Despite being recently overturned, the Chicago City Council’s well-intentioned but clueless ban on foie gras means making snide comments about other well-intentioned yet clueless lawmakers qualifies me a stone-thrower in a glass house. Still, in a soft news story I find charmingly silly, fifty members of the French parliament want warning labels on airbrushed photographs in an effort to curb a practice that their chief proponent contends leads to eating disorders among young women. Mme. Valerie Boyer authored a government report on anorexia and obesity and has been quoted saying “we want to combat the stereotypical image that all women are young and slim.”

Good luck with that Val. And while you’re busy legislating that society push water uphill, perhaps you can insure brunettes, redheads and even the follically-challenged enjoy an amount of fun commensurate to blondes, who chronically over-index on fun. Licensing handguns may be beyond our political grasp, but perhaps we can license Photoshop owners. And we haven’t even begun to talk about full-motion video retouching, but if you’ve seen any hip-hop video in the past five years, you’ve (not) seen that at work. And yes, I’m talking to you Lil Kim.
That’s the thing about glamour and beauty and the basic currency of the image business; it’s relative and it’s heartless. Woman under 5’8″? Sorry.

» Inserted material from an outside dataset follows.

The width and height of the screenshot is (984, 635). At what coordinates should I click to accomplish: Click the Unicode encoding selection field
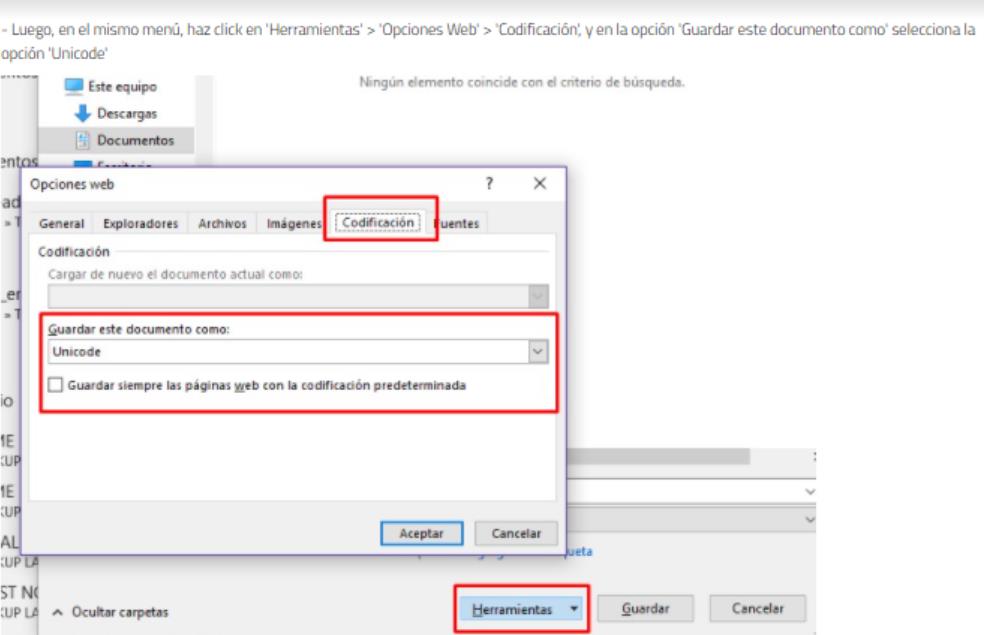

Soft-chinned man? Sorry. Forehead big enough to be a fivehead? Sorry. However, like so many high-fashion Steve Austin‘s, models can be radically enhanced, and so guess what that means? Both they, and the advertiser, want them enhanced. At the risk of sounding overly callous and jaded, models are chosen solely for how their faces hold light, not their thinking or dancing or position on nuclear policy. As Paulina Poriskova rather famously replied when asked how she achieved her sexy look, “It’s simple, just three steps; lick your lips, part your lips, think of nothing.”
Eating disorders are a serious problem, but responding to it with lightweight, clueless legislation destined for failure is the equivalent of slapping a Band-Aid on a chest wound.